Daniel Correa, un jugador de 24 años de Sao Paulo, quien se encontraba a préstamo en el Sao Bento de la Segunda División, fue encontrado muerto y con señales de tortura durante la noche del sábado pasado, en la ciudad de Curitiba.

Según informó la policía a los medios brasileños, “por la la apariencia del cuerpo, fue una situación muy violenta. El hombre tenía dos cortes profundos en el cuello, su cabeza estaba casi decapitada y sus genitales estaban cortados. En un primer momento, el órgano no fue encontrado en el lugar”.

El cuerpo del jugador fue encontrado por dos personas que transitaban por Sao Jose dos Pinhais en un arbusto. Las heridas de arma blanca en el cuerpo del joven son indicios de tortura, aunque el motivo del asesinato aún no está claro y tampoco hay sospechosos.

El agente de policía añadió que “todo indica que el chico fue ejecutado aquí en la calle y arrastrado unos 30 metros hasta una plantación de pinos”.

Desde el Sao Paulo lamentaron la muerte del jugador y enviaron sus condolencias a la familia durante el pasado lunes: “El Sao Paulo lamenta el fallecimiento de Daniel y se solidariza con amigos y familiares en este momento de dolor”, escribieron. El club le rindió un minuto de silencio durante su entrenamiento del pasado lunes.

El jugador nacido en la ciudad de Juiz de Fora fue descubierto por Cruzeiro y jugó en el Botafogo desde 2013 a 2015, cuando cerró su contratación por el club paulista.
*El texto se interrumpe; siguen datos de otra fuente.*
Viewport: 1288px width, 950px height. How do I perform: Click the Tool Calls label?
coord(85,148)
El Coritiba, donde Correa jugó en 2017 a préstamo, también se sumó junto al resto de los clubes a las condolencias para su familia.
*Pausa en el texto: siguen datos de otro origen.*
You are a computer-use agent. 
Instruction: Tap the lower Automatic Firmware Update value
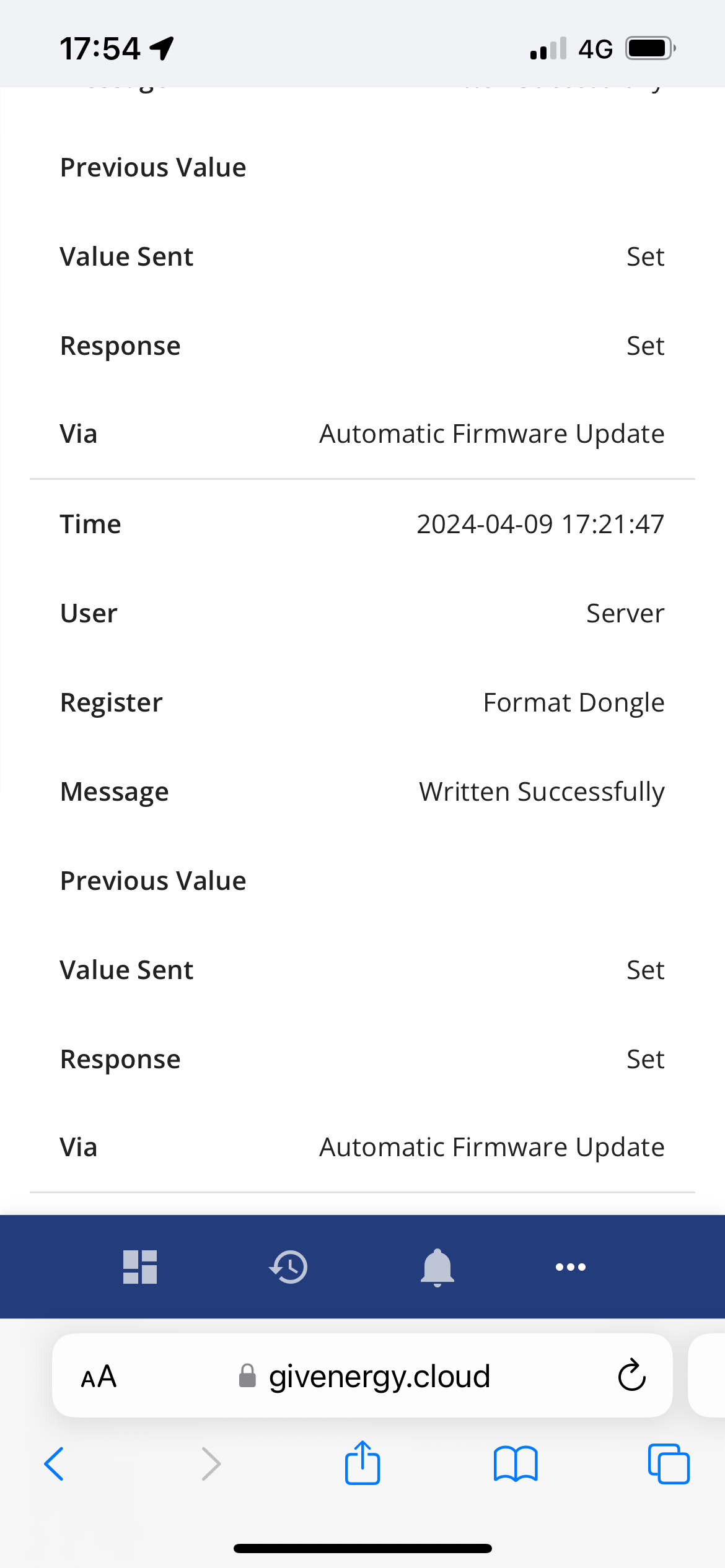(492, 1148)
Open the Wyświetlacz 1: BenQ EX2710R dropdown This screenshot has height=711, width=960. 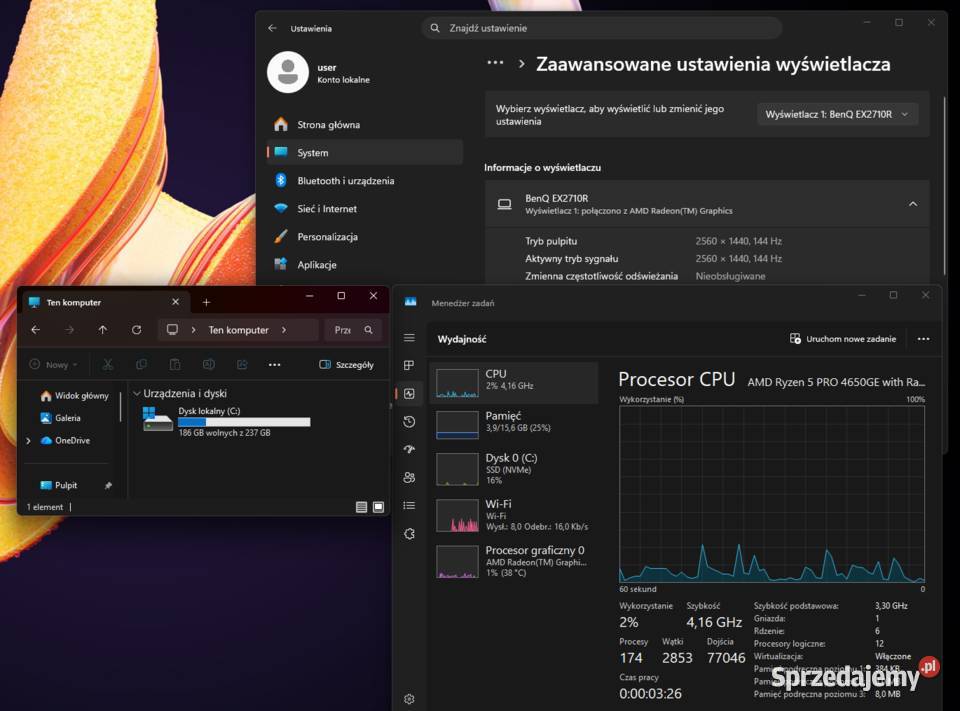click(838, 113)
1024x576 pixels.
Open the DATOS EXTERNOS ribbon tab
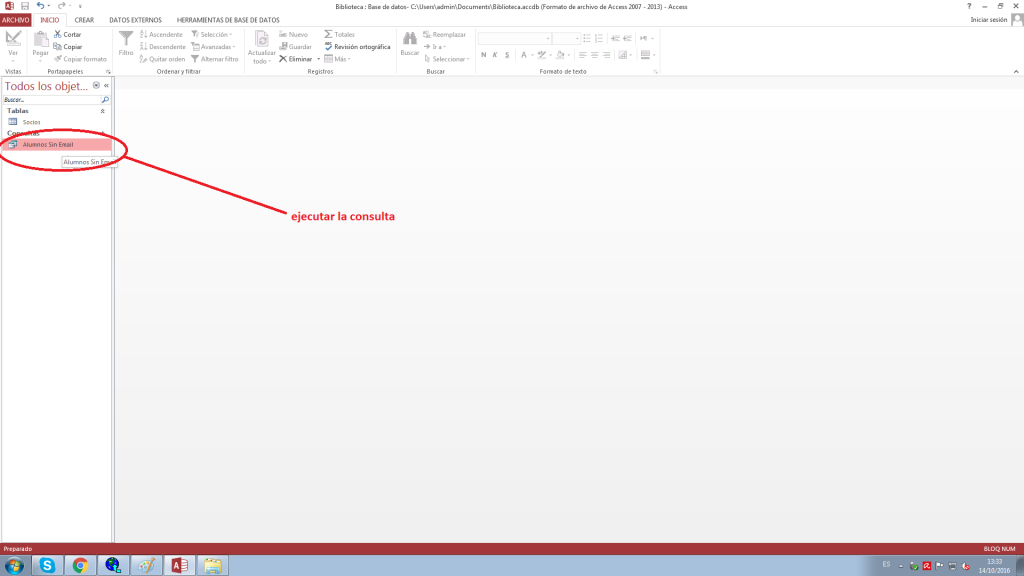[x=135, y=20]
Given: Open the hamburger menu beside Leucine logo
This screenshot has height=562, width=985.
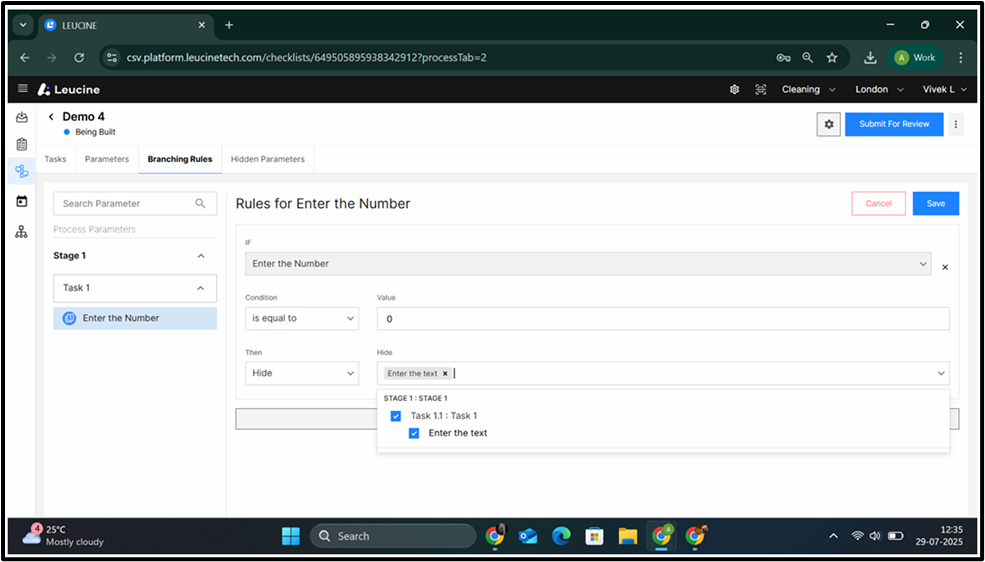Looking at the screenshot, I should [x=23, y=89].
Por ahora, las autoridades policiales indicaron que la investigación se encuentra en un estado “avanzado” y que los miembros de la familia de la víctima darían sus testimonios en las próximas horas.

La noticia de la cruel muerte del futbolista ha dado la vuelta al mundo, evidenciando la violencia que se vive en Brasil, cuyo país alcanzó un récord de homicidios en 2017, con 63.880 víctimas, una tasa de 30,8 por cada cien mil habitantes.